Document segment: Begin

Shiprocket is evolving into an AI-first commerce stack for MSMEs and D2C brands, says Kautilya Pandey, SVP-Marketing, as it aims to power digital sellers with trust, tools, and full-stack solutions.

By Shailja TiwariUpdated at: 4 July, 2025 8:05 am
Kautilya Pandey, Senior Vice President & Head of Growth & Marketing at Shiprocket

Kautilya Pandey, Senior Vice President & Head of Growth & Marketing at Shiprocket (Source: prhandout)

Nobody really wants to hear another tech company claim it's building the "operating system" for something. But when four lakh merchants across India rely on you to run their e-commerce, you might actually be onto something.

Shiprocket isn’t just fulfilling orders anymore. It’s trying to fulfil ambition for lakhs of small sellers who want to play big in India's digital bazaar. And it's doing that by behaving less like a logistics company and more like an infrastructure layer: invisible but essential.

"Our AI-first approach is not just a technological leap, it’s a strategic lever to unlock growth and customer-centricity for MSMEs and D2C brands," Kautilya Pandey, Senior Vice President and Head of Growth and Marketing at Shiprocket, told BrandWagon Online. "These businesses often operate in resource-lean environments, yet compete in digitally dense marketplaces."

What AI actually changes

So, what does this AI-first idea really mean? For Shiprocket, it means delivery predictions that manage expectations. Multilingual, automated messages that reduce anxiety. Feedback loops tied to NPS scores that alert sellers before a tweet blows up. All of which quietly shape retention and push repeat purchases.

Document segment: End
Supplied entries: Begin

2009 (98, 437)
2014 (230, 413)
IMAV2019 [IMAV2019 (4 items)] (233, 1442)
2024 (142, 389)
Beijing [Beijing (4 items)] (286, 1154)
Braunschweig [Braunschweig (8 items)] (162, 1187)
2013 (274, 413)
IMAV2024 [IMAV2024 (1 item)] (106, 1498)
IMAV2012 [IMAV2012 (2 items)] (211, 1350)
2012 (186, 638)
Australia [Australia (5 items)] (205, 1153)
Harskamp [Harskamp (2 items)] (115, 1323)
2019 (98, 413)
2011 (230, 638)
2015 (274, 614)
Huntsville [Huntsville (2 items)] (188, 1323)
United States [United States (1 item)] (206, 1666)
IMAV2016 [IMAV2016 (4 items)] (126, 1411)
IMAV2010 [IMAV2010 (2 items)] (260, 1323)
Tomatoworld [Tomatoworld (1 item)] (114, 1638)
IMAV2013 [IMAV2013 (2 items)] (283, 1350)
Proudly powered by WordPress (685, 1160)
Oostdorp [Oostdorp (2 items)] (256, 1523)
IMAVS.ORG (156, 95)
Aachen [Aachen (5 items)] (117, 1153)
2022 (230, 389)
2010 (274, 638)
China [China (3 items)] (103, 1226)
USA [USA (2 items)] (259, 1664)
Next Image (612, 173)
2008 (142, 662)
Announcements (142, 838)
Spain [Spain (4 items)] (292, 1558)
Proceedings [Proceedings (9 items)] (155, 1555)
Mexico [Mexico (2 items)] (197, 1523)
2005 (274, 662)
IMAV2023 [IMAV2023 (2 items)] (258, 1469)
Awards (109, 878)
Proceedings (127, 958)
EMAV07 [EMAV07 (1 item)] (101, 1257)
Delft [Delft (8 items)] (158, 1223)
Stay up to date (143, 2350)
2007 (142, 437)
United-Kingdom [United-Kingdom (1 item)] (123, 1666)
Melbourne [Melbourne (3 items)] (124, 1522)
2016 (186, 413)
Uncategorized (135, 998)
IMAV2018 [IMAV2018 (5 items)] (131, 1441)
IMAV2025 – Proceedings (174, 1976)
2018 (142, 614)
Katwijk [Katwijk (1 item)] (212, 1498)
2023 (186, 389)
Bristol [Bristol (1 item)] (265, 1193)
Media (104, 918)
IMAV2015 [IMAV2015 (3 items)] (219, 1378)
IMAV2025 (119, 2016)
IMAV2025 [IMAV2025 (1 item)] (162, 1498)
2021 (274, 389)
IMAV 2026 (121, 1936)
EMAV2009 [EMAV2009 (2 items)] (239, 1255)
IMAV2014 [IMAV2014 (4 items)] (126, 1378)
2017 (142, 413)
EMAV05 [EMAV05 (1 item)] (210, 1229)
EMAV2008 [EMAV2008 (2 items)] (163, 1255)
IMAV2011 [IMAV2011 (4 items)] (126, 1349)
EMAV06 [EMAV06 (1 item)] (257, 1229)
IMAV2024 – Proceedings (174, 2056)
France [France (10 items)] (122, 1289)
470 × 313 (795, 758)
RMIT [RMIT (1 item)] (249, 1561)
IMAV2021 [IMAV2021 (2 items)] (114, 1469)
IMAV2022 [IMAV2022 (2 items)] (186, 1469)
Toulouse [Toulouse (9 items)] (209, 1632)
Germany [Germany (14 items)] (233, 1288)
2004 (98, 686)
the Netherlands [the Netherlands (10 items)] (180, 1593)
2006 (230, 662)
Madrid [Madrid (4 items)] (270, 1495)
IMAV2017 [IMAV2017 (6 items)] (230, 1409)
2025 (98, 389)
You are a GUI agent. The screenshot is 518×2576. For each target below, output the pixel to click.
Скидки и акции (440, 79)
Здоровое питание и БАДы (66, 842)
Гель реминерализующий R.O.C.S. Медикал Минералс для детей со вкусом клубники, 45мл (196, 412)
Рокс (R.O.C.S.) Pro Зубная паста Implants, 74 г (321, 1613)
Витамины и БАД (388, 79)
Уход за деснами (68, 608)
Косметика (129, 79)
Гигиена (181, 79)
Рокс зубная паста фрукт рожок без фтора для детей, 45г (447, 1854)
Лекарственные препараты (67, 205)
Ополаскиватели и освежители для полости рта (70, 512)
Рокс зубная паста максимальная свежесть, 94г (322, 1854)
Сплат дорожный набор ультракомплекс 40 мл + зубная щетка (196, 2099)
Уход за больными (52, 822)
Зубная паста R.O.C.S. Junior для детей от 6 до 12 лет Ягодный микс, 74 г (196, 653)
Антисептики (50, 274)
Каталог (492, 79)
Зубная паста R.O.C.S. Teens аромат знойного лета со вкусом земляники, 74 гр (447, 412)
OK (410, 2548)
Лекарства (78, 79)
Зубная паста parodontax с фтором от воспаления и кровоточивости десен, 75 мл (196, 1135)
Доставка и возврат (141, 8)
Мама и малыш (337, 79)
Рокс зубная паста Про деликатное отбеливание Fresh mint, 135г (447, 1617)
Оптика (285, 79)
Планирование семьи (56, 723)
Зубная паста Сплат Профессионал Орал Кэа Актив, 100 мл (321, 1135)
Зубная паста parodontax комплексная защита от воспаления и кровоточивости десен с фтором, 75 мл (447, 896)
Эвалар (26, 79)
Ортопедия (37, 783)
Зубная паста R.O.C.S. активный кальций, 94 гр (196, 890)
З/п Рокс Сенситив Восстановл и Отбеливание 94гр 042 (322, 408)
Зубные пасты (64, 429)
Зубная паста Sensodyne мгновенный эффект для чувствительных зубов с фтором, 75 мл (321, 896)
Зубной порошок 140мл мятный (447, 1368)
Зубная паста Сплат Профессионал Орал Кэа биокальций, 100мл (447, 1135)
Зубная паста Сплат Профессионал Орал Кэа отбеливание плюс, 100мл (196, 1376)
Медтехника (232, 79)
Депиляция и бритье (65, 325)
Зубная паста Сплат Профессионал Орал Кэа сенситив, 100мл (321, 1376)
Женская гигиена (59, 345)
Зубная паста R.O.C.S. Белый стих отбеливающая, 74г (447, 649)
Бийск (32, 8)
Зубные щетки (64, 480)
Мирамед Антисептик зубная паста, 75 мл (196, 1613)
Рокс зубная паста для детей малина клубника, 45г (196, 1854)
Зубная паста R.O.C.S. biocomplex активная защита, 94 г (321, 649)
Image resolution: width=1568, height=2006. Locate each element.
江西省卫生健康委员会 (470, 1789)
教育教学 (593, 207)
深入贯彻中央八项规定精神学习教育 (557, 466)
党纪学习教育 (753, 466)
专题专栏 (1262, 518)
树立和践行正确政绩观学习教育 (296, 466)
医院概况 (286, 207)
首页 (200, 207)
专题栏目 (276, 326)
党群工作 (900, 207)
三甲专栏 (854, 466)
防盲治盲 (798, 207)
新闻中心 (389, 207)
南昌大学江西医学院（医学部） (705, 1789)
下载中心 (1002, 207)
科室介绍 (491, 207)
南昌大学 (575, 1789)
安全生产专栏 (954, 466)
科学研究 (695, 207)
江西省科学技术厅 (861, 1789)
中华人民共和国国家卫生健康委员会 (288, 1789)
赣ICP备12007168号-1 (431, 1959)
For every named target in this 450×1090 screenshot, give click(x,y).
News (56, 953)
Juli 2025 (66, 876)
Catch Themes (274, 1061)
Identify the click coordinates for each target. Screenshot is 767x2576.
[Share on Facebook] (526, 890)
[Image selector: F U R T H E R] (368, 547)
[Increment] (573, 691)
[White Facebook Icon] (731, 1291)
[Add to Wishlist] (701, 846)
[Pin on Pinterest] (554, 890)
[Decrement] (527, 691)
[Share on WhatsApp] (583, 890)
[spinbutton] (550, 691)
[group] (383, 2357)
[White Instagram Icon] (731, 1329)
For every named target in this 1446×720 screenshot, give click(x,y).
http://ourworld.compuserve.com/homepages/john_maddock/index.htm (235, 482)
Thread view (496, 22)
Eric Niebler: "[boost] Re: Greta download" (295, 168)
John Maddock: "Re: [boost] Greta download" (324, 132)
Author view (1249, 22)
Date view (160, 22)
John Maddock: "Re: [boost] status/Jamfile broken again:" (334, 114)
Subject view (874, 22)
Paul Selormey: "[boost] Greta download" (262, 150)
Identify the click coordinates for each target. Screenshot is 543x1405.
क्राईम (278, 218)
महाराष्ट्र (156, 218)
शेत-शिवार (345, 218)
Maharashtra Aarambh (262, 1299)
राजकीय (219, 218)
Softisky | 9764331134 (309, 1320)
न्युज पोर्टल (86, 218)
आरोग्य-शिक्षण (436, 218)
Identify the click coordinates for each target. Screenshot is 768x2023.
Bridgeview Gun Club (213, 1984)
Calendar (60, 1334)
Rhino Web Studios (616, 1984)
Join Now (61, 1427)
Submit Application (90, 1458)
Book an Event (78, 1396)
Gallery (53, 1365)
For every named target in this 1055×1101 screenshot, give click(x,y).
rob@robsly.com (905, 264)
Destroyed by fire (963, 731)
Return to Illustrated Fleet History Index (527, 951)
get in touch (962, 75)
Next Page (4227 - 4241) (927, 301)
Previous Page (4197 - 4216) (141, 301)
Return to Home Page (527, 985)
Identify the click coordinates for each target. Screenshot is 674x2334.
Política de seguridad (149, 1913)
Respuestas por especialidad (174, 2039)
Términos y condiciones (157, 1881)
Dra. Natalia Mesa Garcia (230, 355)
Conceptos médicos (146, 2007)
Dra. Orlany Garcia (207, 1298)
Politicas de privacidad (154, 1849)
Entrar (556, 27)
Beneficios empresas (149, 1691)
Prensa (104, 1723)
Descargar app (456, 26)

Supplied entries: End

Proceed with the article on Shiprocket's AI-first commerce stack, picking up right after its last sentence.

[Result of this exercise]
The small sellers Shiprocket serves aren’t looking for another dashboard. They want something that works. In their language, at their pace. Shiprocket’s gamble is that if you can wrap enterprise-grade tools in familiarity, you’ll keep winning wallets—and trust.

Brand story, not just IPO talk

With an IPO in the wings, the company now needs to speak two languages at once: reassure investors while staying relevant to the businesses that made it.

"Brand positioning isn’t a one-off exercise, it’s a philosophy," Pandey adds. "We started as a logistics solution but have evolved into a comprehensive commerce stack... enabling businesses to scale with speed and intelligence."

And it’s not all talk. The team is doubling down on lifecycle marketing, segmentation, and tools like Shiprocket Engage 360 and Trends. Think nudges, not noise. Think customer behavior decoded before it becomes a leak in the funnel.

Playing broader than logistics

While competitors like Delhivery and Unicommerce fight over logistics and order management, Shiprocket is aiming to own the entire stack. It's not trying to be a better courier. It's positioning itself as the bridge between sellers and success.

Take its new premium shipping service with CriticaLog. This isn't just faster delivery—it’s brand insurance. "This partnership allows us to extend trust into high-value, high-sensitivity segments like jewellery, luxury accessories, electronics, and medical equipment," Pandey explains.

The message: we’re not just for bulk t-shirts anymore.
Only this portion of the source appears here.